[Stored items]
━━━━━━━━━━━━━━━━
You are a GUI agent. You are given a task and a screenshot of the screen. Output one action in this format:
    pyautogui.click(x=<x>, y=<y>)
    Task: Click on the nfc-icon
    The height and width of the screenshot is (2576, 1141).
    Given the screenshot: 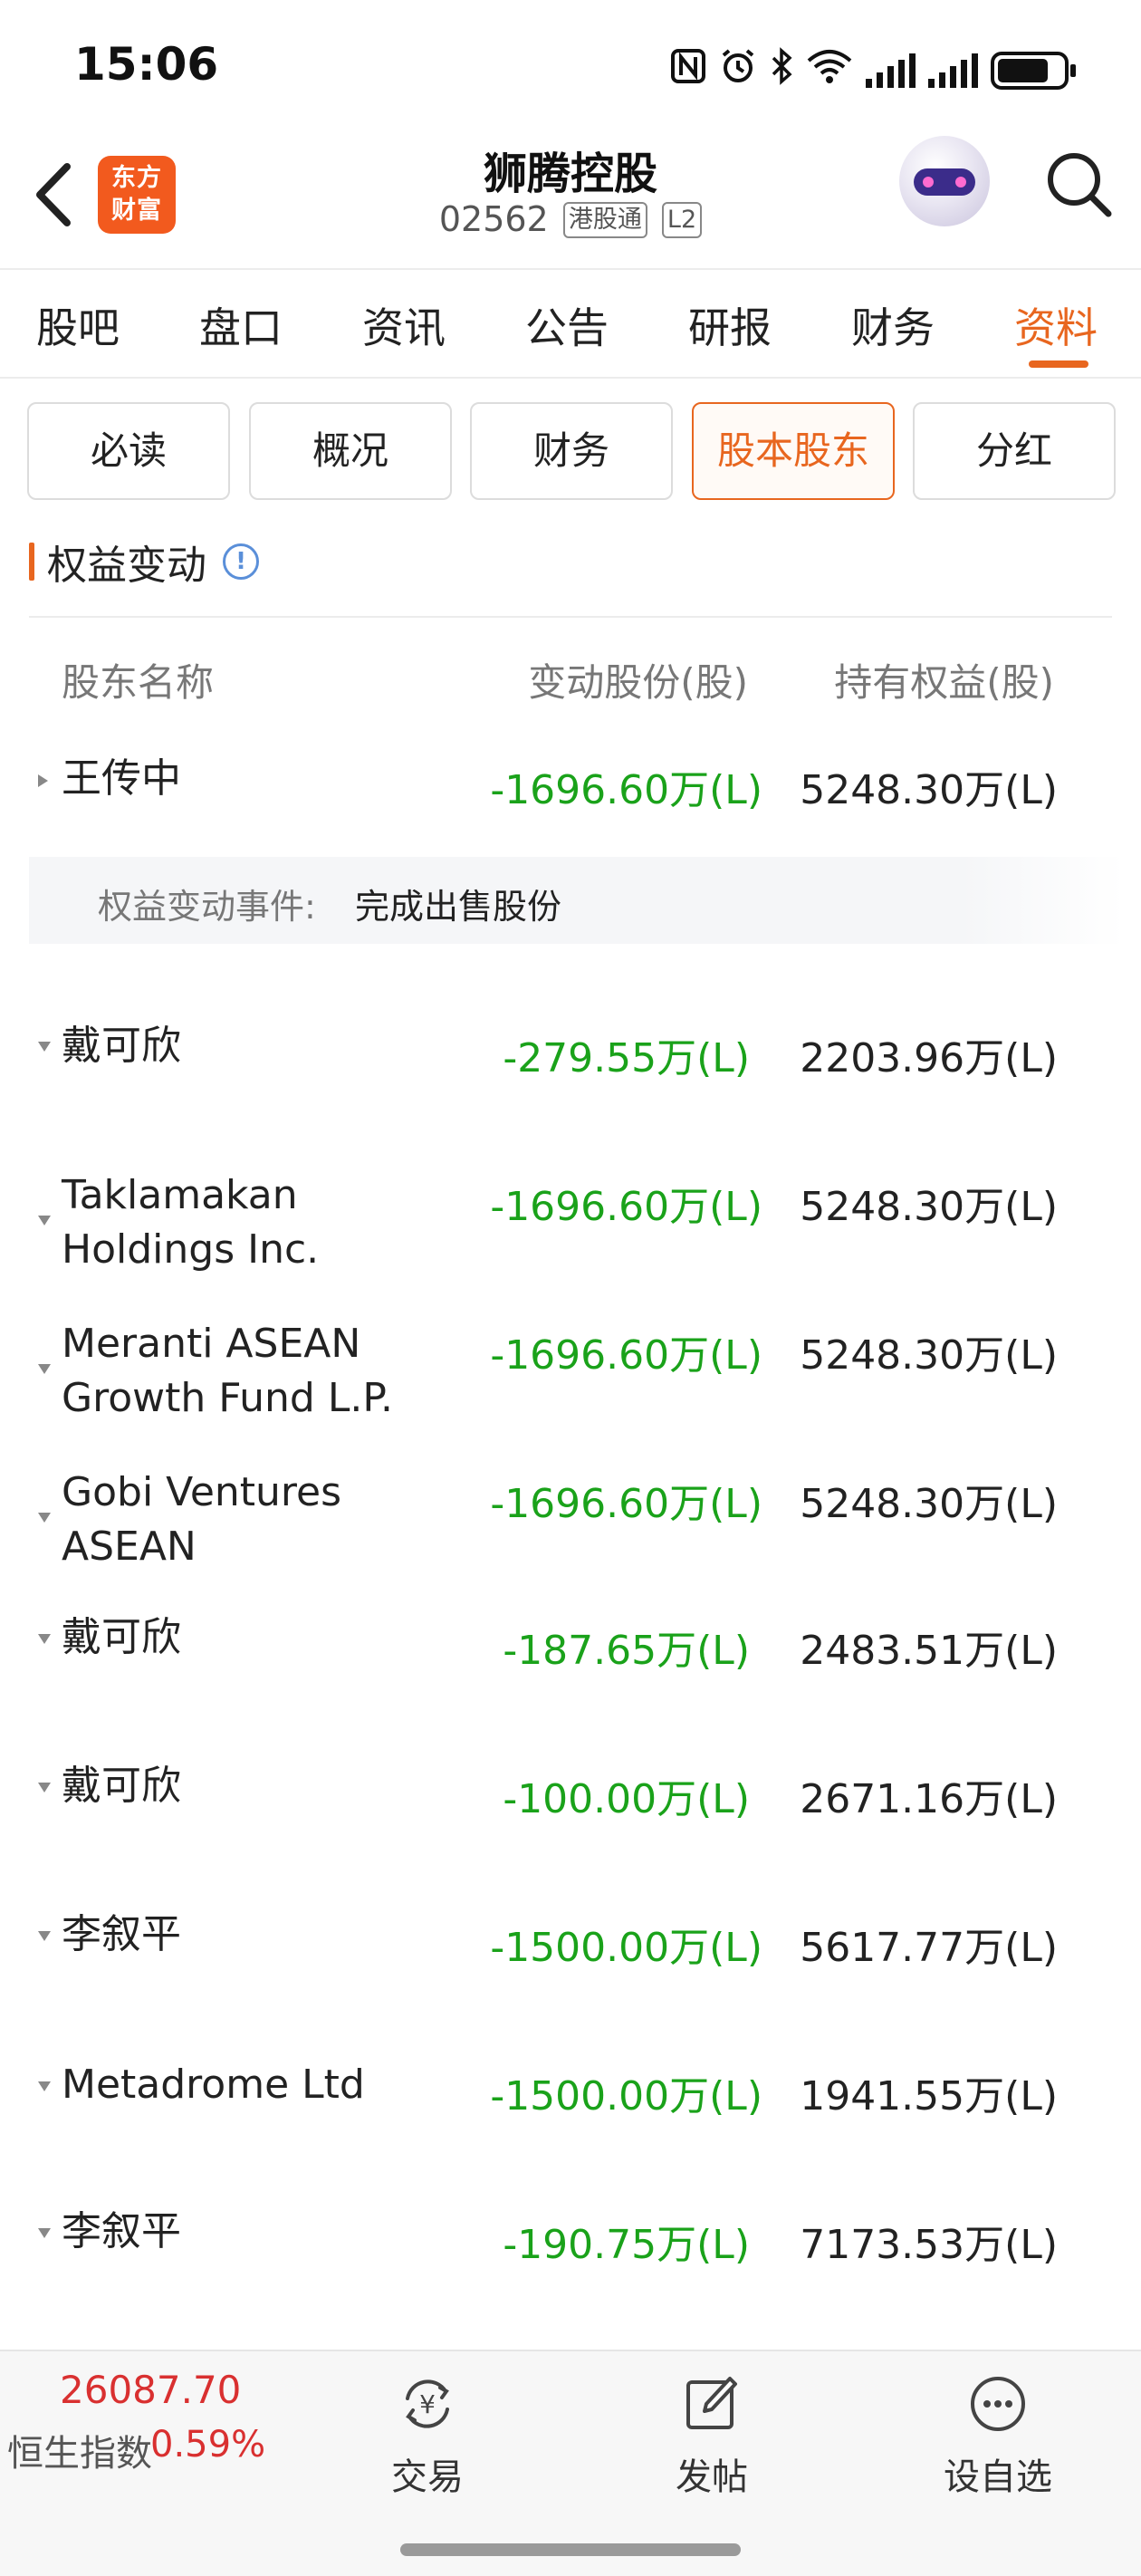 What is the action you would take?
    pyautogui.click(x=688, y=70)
━━━━━━━━━━━━━━━━
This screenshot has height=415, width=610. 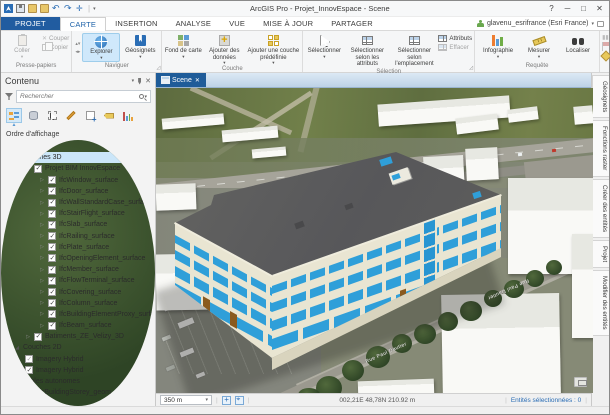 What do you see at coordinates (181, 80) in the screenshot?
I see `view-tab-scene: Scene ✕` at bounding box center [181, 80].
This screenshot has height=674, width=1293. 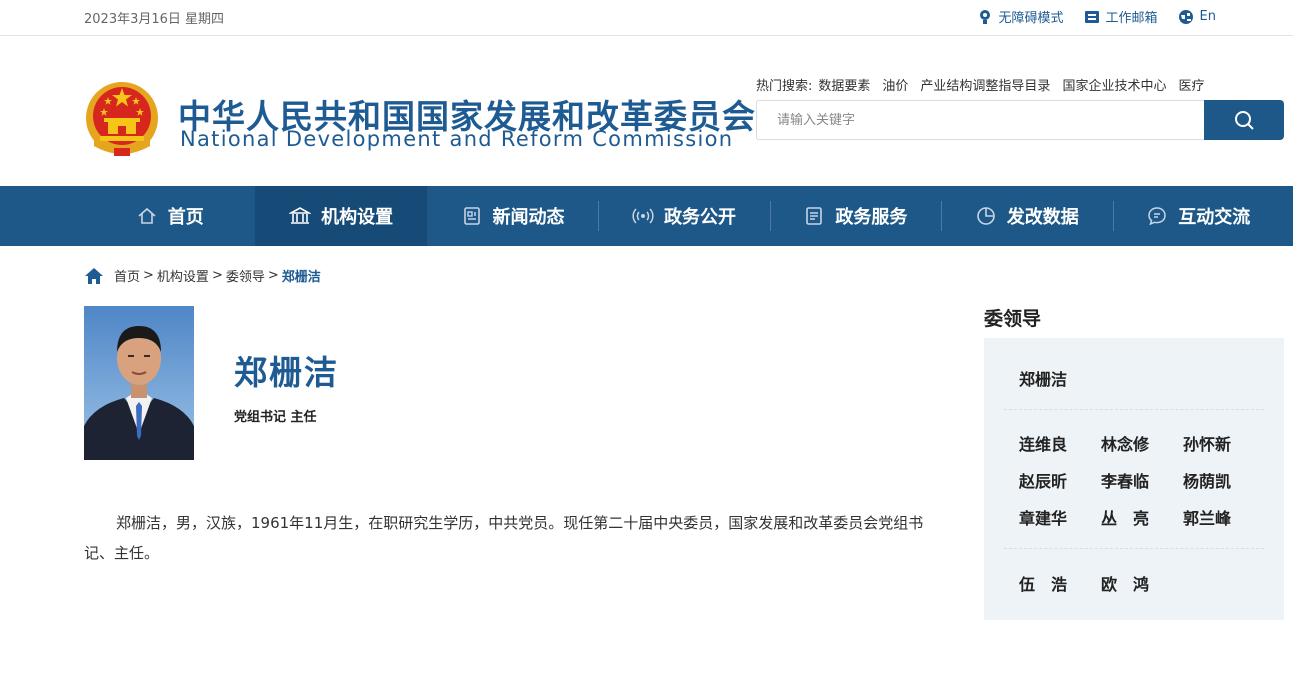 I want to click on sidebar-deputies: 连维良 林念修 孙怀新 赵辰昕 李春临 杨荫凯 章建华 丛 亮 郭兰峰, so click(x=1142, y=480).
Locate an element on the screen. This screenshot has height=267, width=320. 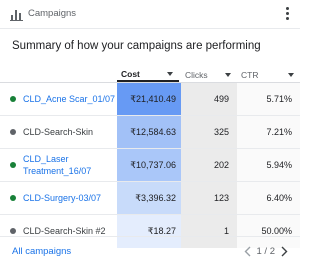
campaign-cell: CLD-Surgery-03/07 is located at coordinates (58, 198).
━━━━━━━━━━━━━━━━
## Activity
Copy down the lines of the listing from the line containing "Locate an element" through the line containing "campaign-cell: CLD-Surgery-03/07 is", including both of those lines, and leave out the pictures.

## Task response
Locate an element on the screen. This screenshot has height=267, width=320. 
campaign-cell: CLD-Surgery-03/07 is located at coordinates (58, 198).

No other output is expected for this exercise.